Daddy Blake had asked Uncle Pennywait, that day, to smooth off a plowed and harrowed place ready for the cabbage plants to be put in that evening, and the long rows, dug in the brown soil, were now waiting.
"Where did you get the cabbage plants?" Mab wanted to know. "Did you grow them in a little box down at your office, Daddy, as we did the tomatoes here?"
"No, Mab, not quite that way, though I might have done that if I had had room. I bought these cabbage plants in the market on my way home. Some farmers, with lots of ground, plant the cabbage seed early in the spring in what are called 'hot-frames.' That is they are like our tomato boxes only larger, and they are kept out of doors. But over the top are gla.s.s windows, so the cold air can not get in. But the warm sun shines through the gla.s.s as it did through our tomato box, and soon the cabbage seeds begin to sprout.

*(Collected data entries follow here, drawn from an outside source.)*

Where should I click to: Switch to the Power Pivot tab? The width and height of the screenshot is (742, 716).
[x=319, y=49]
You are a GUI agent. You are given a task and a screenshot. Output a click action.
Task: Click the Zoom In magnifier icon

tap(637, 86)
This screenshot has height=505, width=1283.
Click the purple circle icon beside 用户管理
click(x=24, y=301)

"Then the plants grow larger and larger, until they are strong enough to be set out, as the tomatoes were. In this way you can grow the vegetables better than if you waited until it was warm enough to put the seed right out in the garden, and let the plants grow up there from the beginning.
Putting the seeds in the hot frame gives them a good start. Now we'll set out the cabbage plants, and you may both help."
Daddy Blake gave Hal and Mab each a small handful of the little cabbage plants, some of which had two and others three light green leaves on.
There were also small roofs, with a little wet dirt clinging to them, from where they had been pulled out of their early home in which they first grew.
"Oh, Hal! That isn't the way to do it!" cried Daddy Blake, when he had watched his little boy walking along the cabbage row for a while, dropping the plants, the roots of which were afterward to be covered with the brown earth.
"Why not?" Hal asked.
"Because you must only drop ONE plant in a place. You are letting two and three fall at once. You mustn't make a bouquet of them," and his father laughed. "Only one cabbage plant in a spot."
"Am I doing it right?" asked Mab, who was on the other side of the cabbage plot.
"Well, not exactly. Hal dropped his too close together and yours are too far apart. The cabbage plants ought to be about two and a half feet apart, in rows and the rows should be separate one from the other by about twenty inches. Here, I'll cut you each a little stick for a measure. You don't need to worry about the rows, as Uncle Pennywait marked them just the right distance apart as he made them."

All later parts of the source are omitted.